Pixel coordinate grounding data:
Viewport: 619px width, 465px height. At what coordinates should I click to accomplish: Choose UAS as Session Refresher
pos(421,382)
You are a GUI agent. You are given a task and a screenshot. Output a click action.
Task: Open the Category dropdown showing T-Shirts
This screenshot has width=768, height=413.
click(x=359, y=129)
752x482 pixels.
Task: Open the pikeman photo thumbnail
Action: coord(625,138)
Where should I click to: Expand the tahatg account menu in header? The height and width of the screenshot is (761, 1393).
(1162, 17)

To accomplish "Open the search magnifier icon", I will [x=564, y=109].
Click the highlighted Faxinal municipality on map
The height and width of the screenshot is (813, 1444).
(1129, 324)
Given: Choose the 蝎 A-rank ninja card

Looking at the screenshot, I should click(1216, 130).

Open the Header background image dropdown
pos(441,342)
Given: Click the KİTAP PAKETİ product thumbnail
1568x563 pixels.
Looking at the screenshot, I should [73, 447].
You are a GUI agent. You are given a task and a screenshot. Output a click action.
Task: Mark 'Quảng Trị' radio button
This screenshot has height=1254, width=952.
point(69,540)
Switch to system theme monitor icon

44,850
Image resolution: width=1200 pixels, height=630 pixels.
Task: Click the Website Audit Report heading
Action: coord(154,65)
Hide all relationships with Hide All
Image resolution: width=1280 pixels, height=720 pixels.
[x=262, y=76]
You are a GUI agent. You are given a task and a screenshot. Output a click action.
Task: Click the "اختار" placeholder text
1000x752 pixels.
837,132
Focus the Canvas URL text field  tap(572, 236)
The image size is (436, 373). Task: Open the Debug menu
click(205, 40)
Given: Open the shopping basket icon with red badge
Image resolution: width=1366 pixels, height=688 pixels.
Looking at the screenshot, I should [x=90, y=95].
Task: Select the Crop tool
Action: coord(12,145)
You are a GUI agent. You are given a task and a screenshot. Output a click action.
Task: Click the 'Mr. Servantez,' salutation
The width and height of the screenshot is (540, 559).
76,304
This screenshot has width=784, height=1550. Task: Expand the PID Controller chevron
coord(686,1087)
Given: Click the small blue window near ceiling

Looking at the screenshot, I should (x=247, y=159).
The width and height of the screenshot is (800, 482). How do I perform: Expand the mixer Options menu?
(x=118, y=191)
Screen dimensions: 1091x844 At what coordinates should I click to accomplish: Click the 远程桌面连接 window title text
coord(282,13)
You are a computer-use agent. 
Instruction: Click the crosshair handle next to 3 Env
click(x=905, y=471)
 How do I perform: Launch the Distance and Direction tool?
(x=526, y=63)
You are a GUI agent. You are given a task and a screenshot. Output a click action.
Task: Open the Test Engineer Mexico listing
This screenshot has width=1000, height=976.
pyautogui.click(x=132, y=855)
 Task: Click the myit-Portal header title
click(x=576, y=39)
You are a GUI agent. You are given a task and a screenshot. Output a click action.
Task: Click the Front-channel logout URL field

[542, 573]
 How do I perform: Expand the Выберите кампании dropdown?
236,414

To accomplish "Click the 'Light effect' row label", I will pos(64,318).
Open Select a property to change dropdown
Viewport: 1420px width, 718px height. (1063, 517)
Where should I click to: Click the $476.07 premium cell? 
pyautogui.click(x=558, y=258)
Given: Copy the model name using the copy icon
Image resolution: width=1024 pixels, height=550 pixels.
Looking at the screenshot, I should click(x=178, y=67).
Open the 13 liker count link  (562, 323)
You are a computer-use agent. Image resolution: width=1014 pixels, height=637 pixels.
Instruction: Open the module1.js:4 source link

Task description:
From top to bottom, repeat the data above without alteration.

Solved exercise:
Viewport: 619px width, 465px height. At what coordinates should I click to accomplish: Choose UAS as Session Refresher
pos(421,382)
You are a GUI agent. You are given a task and a screenshot. Output a click action.
Task: Open the Category dropdown showing T-Shirts
This screenshot has width=768, height=413.
click(x=359, y=129)
752x482 pixels.
Task: Open the pikeman photo thumbnail
Action: coord(625,138)
Where should I click to: Expand the tahatg account menu in header? The height and width of the screenshot is (761, 1393).
(1162, 17)

To accomplish "Open the search magnifier icon", I will [x=564, y=109].
Click the highlighted Faxinal municipality on map
The height and width of the screenshot is (813, 1444).
(1129, 324)
Given: Choose the 蝎 A-rank ninja card

Looking at the screenshot, I should click(1216, 130).

Open the Header background image dropdown
pos(441,342)
Given: Click the KİTAP PAKETİ product thumbnail
1568x563 pixels.
Looking at the screenshot, I should [73, 447].
You are a GUI agent. You are given a task and a screenshot. Output a click action.
Task: Mark 'Quảng Trị' radio button
This screenshot has height=1254, width=952.
point(69,540)
Switch to system theme monitor icon

44,850
Image resolution: width=1200 pixels, height=630 pixels.
Task: Click the Website Audit Report heading
Action: coord(154,65)
Hide all relationships with Hide All
Image resolution: width=1280 pixels, height=720 pixels.
[x=262, y=76]
You are a GUI agent. You are given a task and a screenshot. Output a click action.
Task: Click the "اختار" placeholder text
1000x752 pixels.
837,132
Focus the Canvas URL text field  tap(572, 236)
The image size is (436, 373). Task: Open the Debug menu
click(205, 40)
Given: Open the shopping basket icon with red badge
Image resolution: width=1366 pixels, height=688 pixels.
Looking at the screenshot, I should [x=90, y=95].
Task: Select the Crop tool
Action: coord(12,145)
You are a GUI agent. You are given a task and a screenshot. Output a click action.
Task: Click the 'Mr. Servantez,' salutation
The width and height of the screenshot is (540, 559).
76,304
This screenshot has width=784, height=1550. Task: Expand the PID Controller chevron
coord(686,1087)
Given: Click the small blue window near ceiling

Looking at the screenshot, I should (x=247, y=159).
The width and height of the screenshot is (800, 482). How do I perform: Expand the mixer Options menu?
(x=118, y=191)
Screen dimensions: 1091x844 At what coordinates should I click to accomplish: Click the 远程桌面连接 window title text
coord(282,13)
You are a computer-use agent. 
Instruction: Click the crosshair handle next to 3 Env
click(x=905, y=471)
 How do I perform: Launch the Distance and Direction tool?
(x=526, y=63)
You are a GUI agent. You are given a task and a screenshot. Output a click action.
Task: Open the Test Engineer Mexico listing
This screenshot has width=1000, height=976.
pyautogui.click(x=132, y=855)
 Task: Click the myit-Portal header title
click(x=576, y=39)
You are a GUI agent. You are given a task and a screenshot. Output a click action.
Task: Click the Front-channel logout URL field

[542, 573]
 How do I perform: Expand the Выберите кампании dropdown?
236,414

To accomplish "Click the 'Light effect' row label", I will pos(64,318).
Open Select a property to change dropdown
Viewport: 1420px width, 718px height. (1063, 517)
Where should I click to: Click the $476.07 premium cell? 
pyautogui.click(x=558, y=258)
Given: Copy the model name using the copy icon
Image resolution: width=1024 pixels, height=550 pixels.
Looking at the screenshot, I should click(x=178, y=67).
Open the 13 liker count link  (562, 323)
You are a computer-use agent. Image resolution: width=1014 pixels, height=637 pixels.
Instruction: Open the module1.js:4 source link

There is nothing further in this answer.